● **Task prompt**:
Lines with the word "mese" are the ones wanted. Copy each of them from the entries below.

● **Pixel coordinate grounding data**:
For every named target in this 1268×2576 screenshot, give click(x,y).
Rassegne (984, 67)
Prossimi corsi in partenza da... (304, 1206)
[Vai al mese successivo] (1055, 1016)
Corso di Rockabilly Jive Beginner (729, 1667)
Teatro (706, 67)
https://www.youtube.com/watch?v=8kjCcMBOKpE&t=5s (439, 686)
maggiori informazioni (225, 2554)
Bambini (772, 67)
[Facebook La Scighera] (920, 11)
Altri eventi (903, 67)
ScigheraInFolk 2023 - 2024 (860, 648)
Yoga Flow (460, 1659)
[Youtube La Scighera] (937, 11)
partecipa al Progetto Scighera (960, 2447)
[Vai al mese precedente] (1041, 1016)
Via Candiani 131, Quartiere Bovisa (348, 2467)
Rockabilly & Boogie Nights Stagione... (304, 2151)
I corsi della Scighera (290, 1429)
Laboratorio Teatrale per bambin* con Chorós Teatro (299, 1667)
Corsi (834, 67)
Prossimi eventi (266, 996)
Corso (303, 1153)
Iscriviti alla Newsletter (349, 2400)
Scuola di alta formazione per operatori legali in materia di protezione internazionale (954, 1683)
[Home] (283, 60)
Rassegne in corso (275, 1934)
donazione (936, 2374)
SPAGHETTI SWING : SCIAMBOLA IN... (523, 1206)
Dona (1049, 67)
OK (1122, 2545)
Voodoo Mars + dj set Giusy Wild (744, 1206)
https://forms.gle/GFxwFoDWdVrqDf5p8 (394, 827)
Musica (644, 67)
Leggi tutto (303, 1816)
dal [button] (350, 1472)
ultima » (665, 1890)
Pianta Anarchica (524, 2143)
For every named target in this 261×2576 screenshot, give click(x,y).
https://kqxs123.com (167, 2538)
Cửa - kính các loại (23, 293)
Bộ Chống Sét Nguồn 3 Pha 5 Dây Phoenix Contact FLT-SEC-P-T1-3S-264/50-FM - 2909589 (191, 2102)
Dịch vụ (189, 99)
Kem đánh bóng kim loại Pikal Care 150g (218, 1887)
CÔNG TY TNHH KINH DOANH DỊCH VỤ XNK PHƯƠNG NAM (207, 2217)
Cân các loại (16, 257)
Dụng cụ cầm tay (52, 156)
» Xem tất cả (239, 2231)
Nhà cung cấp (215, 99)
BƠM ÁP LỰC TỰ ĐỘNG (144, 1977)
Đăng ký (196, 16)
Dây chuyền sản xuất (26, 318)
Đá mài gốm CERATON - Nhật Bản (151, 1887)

● **Task output**:
[Vai al mese successivo] (1055, 1016)
[Vai al mese precedente] (1041, 1016)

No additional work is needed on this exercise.